When Panos Kyriazis (co-proprietor at Vintage) set two sparkling wines on the table for Brandon and me to try, my mind was still on the Liatiko . The first sparkling wine that we tried -- the Amalia Brut -- did nothing to distract me from that single-minded pursuit but the second, the Karanika Brut Cuvée Speciale, was truly an eye-opening wine. I was very impressed with it both as a standalone as well as paired with the restaurant's butterflied shrimp tartare. In my notes I mentioned that "maybe (Xinomavro) producers from the region should spend some more time looking at this solution."
Since coming back to the US I have purchased a couple of cases of the wine and drunk a number of bottles. In this post I share what I have learned about the producer and its sparkling wines since that initial encounter.
Domaine Karanika is located in the Amynteo region of Macedonia, an area which I have previously described. The winery was founded by Laurens M. Hartman-Karanika and Annette van Kampen, a husband-and-wife team who, like John Shafer of Shafer Vineyards, left management positions in the publishing industry to pursue dreams of creating a business in the wine industry. The key difference here is that John's path led from Illinois to Napa's Stags Leap District while our subjects' journey took them from the Netherlands to Amynteo. Today Laurens functions as the domaine's oenologist while Annette is the vineyardist.
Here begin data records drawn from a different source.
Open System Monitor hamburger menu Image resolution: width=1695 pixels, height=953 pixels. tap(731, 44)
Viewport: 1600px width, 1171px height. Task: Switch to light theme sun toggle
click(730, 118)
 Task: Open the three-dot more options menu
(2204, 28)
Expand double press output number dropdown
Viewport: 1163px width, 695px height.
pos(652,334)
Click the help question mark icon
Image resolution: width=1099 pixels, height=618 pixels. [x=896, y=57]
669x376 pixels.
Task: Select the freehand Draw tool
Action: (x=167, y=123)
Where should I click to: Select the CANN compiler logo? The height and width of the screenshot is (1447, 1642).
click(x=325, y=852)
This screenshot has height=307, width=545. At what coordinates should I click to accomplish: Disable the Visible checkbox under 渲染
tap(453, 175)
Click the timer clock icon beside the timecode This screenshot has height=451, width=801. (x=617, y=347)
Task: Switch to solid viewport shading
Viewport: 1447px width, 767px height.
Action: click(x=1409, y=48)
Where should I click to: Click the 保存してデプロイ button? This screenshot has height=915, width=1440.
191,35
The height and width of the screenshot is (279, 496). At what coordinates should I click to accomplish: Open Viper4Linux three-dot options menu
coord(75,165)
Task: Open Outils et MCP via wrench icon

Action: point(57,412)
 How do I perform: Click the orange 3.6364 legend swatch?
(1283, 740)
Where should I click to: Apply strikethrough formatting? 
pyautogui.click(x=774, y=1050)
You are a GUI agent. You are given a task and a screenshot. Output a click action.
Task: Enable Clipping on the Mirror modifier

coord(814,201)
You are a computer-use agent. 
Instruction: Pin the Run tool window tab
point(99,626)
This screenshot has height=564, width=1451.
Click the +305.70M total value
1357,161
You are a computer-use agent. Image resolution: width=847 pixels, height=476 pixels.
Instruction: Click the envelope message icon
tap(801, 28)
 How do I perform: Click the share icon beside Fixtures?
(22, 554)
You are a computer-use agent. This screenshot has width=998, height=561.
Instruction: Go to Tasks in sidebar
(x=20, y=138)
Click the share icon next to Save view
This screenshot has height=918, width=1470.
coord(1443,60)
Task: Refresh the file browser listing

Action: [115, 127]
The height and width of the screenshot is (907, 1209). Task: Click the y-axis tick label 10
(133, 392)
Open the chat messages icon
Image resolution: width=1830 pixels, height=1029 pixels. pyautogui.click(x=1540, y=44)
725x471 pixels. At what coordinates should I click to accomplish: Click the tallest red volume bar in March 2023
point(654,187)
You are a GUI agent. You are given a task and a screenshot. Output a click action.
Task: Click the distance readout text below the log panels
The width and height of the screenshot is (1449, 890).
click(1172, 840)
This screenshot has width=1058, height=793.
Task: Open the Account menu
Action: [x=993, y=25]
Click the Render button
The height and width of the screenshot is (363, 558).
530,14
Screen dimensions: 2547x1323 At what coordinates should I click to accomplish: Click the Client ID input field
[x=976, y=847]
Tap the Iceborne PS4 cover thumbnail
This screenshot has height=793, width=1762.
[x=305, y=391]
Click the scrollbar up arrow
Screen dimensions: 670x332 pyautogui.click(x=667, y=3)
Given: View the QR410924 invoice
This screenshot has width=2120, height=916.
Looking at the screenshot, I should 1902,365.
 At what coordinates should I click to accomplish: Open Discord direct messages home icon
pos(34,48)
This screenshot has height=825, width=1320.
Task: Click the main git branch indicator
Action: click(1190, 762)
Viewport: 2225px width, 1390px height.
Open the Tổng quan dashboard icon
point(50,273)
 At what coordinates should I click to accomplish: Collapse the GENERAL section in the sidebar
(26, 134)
The overarching philosophy of the estate is minimalism incorporating practices such as:
- Organic farming with elements of biodynamics
- Cover crops for soil revitalization
- Gravity flow in the winery to minimize handling
- Natural-yeasts fermentation
- Minimal sulfite addition and use of Montmorillonite clay for filtering only when absolutely necessary
Domaine Karanika produces a number of still wines but I have not tasted any of them as yet and, to that extent, they are not covered in this post. Rather, my focus is on the sparkling wines.
The table below summarizes the specs for the three sparkling wines that are produced by the estate: two 100% Xinomavro wines and one Assyrtiko-Xinomavro blend, a relatively recent addition to the product line.
In an interview with the Greek magazine Monopole, Laurens was asked what made him decide to use Xinomavro as the varietal base of his sparkling wines. Laurens indicated that he had tasted some Blanc de Noirs in Amynteo and Naoussa in 2003, and, having some experience with Blanc de Noirs from Epernay, immediately knew that Xinomavro would be the perfect grape for a Blanc de Noir. The only question was whether it could provide a high-quality mousse, a question which was answered affirmatively by subsequent research.
During my recent passage through North Greece, I tasted a few sparkling wines but none come close to the Karanika Brut Cuvee Speciale, especially due to the fact that they mostly employ the Charmat Method. I have written a 10-part series on this blog comparing Champagne, Franciacorta, Prosecco, and Cava and I have not encountered examples from the latter three which excite me as much as does the Karanika product.
And I am not alone in my enthusiasm. Both Graperover, and the aforementioned Monopole, refer to the comments made by Tom Stevenson, the noted Champagne and Sparkling wine critic, about Domaine Karanika sparkling wines. I reproduce below a Tom Stevenson quote currently resident on the Graperover site:
I shall be keeping a very close eye on Laurens Hartman in the future. He has the potential to produce a world class sparkling wine and of all the budding new sparkling wine superstars I am currently following, Hartman is the only one not using classic Champagne grape varieties. Xinomavro's naturally high acid and intrinsically low color makes it the obvious choice for anyone trying to craft a sparkling wine that is expressive of its Greek roots, but seldom have I come across any artisanal sparkling wine that is as polished as Hartman's 2010-based second release of Domaine Karanika Xinomavro Brut. It has a silky smooth mousse that most champenois would die for. ... it is already the best sparkling wine produced in Greece ... it is only a matter of time and experience before Hartman crafts something truly world class.Since my return from Greece, I have hunted these wines down relentlessly. I have not been able to locate the Assyrtiko-Xinomavro blend but have been able to order cases of both the Cuvee Speciale and the Rosé from MacArthur Beverages in Wasington DC. I have drunk these wines alone, with food, and with Champagnes of varying caliber and never have they appeared miscast.
The Cuvee Speciale shows its true character if allowed to remain on the palate briefly allowing an opportunity for the bubbles to ennervate said palate both with their vigor as well as the bursts of lemom-lime acidity, reminiscent of eating Pop Rocks candy. That lemon-lime acidity morphs into a distinct tamarind character. The yeasty/bready character of many double ferments is not readily apparent, a result of relatively short sur lie residence. The Rosé drinks easily with distinct raspberry notes, great acidity, and persistence.
My next goal is to get my hands on the Assyrtiko-Xinomavro blend so that I can see how far forward Domaine Karanika has moved the chains to what Tom Stevenson predicts will be "something truly world class." In my estimation, Domaine Karanika is already ahead of much of the world with the in-place product lineup. And don't get me started on the QPR associated with these products.